SUN SHIP, INC. Plaintiff, and GENERAL DYNAMICS CORPORATION, QUINCY SHIPBUILDING DIVISION Intervenor-Plaintiff,
v.
EDWARD HIDALGO, et al. Defendants, and NATIONAL STEEL AND SHIPBUILDING CO., Intervenor-Defendant.



The opinion of the court was delivered by: RICHEY

MEMORANDUM OPINION

This case is before the Court on defendants' and intervenor-defendant's joint motion for summary judgment and plaintiff's and intervenor-plaintiff's oppositions thereto. Since there is no genuine dispute as to facts material to the resolution of the claims raised by the plaintiffs, *fn1" summary judgment is appropriate. For the reasons more fully set forth below, the Court grants summary judgment to defendants *fn2" and dismisses this action.

 This action was commenced by Sun Ship, *fn3" and later joined in by QSD, *fn4" to enjoin performance of a Navy contract to design and construct an ocean-going vessel which has a target cost in excess of $ 100 million. This ship, designated the "T-ARC 7", is to be used for retrieving, repairing and deploying cable along the ocean floor.

 On October 17, 1979, after hearing argument of the parties, *fn5" the Court denied plaintiff Sun Ship's motion for a temporary restraining order. A hearing on plaintiffs' motion for a preliminary injunction was held on November 9, 1979, at which time the Court heard from all parties. In a memorandum opinion issued November 20, 1979, the Court denied plaintiffs' motion.
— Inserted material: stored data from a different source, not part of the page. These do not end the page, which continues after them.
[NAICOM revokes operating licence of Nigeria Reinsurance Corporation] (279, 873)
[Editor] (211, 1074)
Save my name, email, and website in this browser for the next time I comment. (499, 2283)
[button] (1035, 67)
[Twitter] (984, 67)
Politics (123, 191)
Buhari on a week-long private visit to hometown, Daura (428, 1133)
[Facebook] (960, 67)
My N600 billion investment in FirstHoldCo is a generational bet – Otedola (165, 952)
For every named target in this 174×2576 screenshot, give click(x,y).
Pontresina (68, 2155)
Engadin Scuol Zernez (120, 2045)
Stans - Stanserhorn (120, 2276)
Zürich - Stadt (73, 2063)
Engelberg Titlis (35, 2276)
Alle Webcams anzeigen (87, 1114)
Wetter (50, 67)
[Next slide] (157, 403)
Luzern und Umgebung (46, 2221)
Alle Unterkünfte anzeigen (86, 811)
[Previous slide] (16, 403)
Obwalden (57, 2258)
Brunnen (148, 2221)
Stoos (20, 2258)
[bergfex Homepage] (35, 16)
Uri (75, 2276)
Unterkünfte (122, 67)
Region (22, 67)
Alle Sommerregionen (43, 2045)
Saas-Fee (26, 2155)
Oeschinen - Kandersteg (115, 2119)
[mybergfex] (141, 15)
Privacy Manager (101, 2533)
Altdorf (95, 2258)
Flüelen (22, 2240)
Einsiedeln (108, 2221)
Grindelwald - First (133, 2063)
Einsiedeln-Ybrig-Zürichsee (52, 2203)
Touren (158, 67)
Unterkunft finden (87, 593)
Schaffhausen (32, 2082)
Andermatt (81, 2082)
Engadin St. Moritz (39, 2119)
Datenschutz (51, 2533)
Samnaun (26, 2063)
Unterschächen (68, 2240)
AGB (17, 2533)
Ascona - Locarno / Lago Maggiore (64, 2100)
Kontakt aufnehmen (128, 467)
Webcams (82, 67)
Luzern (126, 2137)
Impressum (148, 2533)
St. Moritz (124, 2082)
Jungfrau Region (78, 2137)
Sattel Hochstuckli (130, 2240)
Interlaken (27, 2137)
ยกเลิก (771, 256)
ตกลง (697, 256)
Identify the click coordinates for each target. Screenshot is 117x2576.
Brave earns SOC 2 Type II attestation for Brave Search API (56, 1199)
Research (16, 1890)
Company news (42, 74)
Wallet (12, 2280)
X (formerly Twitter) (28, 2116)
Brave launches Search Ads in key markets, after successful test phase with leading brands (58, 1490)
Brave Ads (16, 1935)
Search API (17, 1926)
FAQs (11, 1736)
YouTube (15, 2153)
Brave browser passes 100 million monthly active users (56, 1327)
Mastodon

 Plaintiffs have presented various challenges to the Navy's conduct throughout the several stages of the evaluation process involved in the T-ARC 7 procurement. Specifically, plaintiffs claim that the Navy unlawfully and irrationally awarded the contract for the detailed design and construction of the T-ARC 7 to NASSCO in violation of the Armed Services Procurement Act of 1947, as amended, 10 U.S.C. § 2301 et seq., and Defense Acquisition Regulations ("DAR") promulgated thereunder, 32 C.F.R. § 1 et seq.

 The Court will first set forth the appropriate standard of review of a procurement decision by a Government agency and then proceed to consider plaintiffs' challenges in the approximate order in which they are alleged to have occurred.

 I. THE APPROPRIATE STANDARD OF REVIEW.

 A reviewing court may not overturn a procurement decision by a Government agency unless the party challenging the decision overcomes the "heavy burden of showing either (1) the procurement official's decision on matters committed primarily to his own discretion had no rational basis, or (2) the procurement procedure involved a clear and prejudicial violation of applicable statutes or regulations." Kentron Hawaii, Ltd. v. Warner, 156 U.S.App.D.C. 274, 277, 480 F.2d 1166, 1169 (D.C. Cir. 1973) (footnote omitted); See also, M. Steinthal & Co. v. Seamans, 147 U.S.App.D.C. 221, 455 F.2d 1289 (D.C. Cir. 1971). In conducting its review, the Court's inquiry:

 
. . . must fully take into account the discretion that is typically accorded officials in the procurement agencies by statutes and regulations. Such discretion extends not only to the evaluation of bids submitted in response to a solicitation but also to determination by the agency with respect to the application of technical, and often esoteric, regulations to the complicated circumstances of individual procurements.

 Finally, even in instances where the aggrieved bidder demonstrates that there was no rational basis for the agency's decision, a reviewing court, in the exercise of sound judicial discretion and in light of overriding public interest considerations, may properly refuse to grant declaratory or injunctive relief. Id. 147 U.S.App.D.C. at 233, 455 F.2d at 1301.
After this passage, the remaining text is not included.